How this shows up in the news right now:
A lot of current coverage (across political “sides”) leans hard on:
• constant urgency (“everything is breaking, right now”)
• existential framing (“this is the end of democracy / safety / order”)
• identity threat (“people like you are under attack”)
Those frames keep people activated, not informed.
An activated population:
• watches more
• clicks more
• argues more
• organizes around fear rather than values
What matters is how you respond:
• notice the activation
• don’t deny reality
• but refuse to let fear be the lens
Ask yourself these questions:
• Where do I feel this in my body?
• What emotion is this story trying to evoke?
• Who benefits if I stay in that emotion?
• Does this expand understanding, or collapse it?
• Does this point toward connection, or enemy-making?
Try to come back to:
• Lived experience
What is actually happening in your own life today, in your home, your body, your relationships, not what you’re being told is happening everywhere all at once.
• Community
Real conversations with real people. Listening, asking questions, sharing meals, checking in. Nervous systems regulate best in connection, not isolation.
• Care
Small, tangible acts, resting when you’re tired, feeding yourself well, offering kindness, tending what’s right in front of you. Care restores agency.
• Embodiment
Noticing your breath, your posture, your tension. Moving, grounding, stepping outside. When you’re in your body, you’re harder to pull into panic.

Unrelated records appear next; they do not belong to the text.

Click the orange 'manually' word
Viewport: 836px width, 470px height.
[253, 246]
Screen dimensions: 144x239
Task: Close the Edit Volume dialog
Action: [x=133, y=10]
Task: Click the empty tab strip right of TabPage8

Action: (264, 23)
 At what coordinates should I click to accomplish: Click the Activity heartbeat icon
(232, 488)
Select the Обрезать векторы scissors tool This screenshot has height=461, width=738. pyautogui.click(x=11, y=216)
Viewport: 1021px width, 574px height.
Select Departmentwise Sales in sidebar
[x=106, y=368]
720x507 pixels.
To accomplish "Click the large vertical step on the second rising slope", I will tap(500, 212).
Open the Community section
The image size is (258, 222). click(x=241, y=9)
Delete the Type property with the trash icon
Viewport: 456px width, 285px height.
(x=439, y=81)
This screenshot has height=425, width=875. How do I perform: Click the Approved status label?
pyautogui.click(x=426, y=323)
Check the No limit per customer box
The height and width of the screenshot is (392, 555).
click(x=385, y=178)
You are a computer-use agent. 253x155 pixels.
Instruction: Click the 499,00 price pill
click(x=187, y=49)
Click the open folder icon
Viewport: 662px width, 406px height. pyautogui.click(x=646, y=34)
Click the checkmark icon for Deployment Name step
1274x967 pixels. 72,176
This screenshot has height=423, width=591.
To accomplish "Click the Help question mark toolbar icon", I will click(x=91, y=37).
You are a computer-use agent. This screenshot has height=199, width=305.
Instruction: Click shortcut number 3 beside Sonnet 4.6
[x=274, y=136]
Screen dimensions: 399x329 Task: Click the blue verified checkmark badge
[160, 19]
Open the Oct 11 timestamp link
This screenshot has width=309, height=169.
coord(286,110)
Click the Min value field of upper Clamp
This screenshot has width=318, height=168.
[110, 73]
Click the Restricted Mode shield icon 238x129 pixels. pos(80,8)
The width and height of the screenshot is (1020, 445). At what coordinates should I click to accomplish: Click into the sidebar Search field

A population that stays regulated, curious, relational, and capable of holding complexity is much harder to manipulate. You don’t need to fix everything. Stay regulated, stay curious, treat people like humans, and tend what’s right in front of you. That’s how real change begins. Staying centered, asking “how does this actually work?”, and returning to what’s real in front of you.
What small action brings you back to yourself when you feel swept up in fear?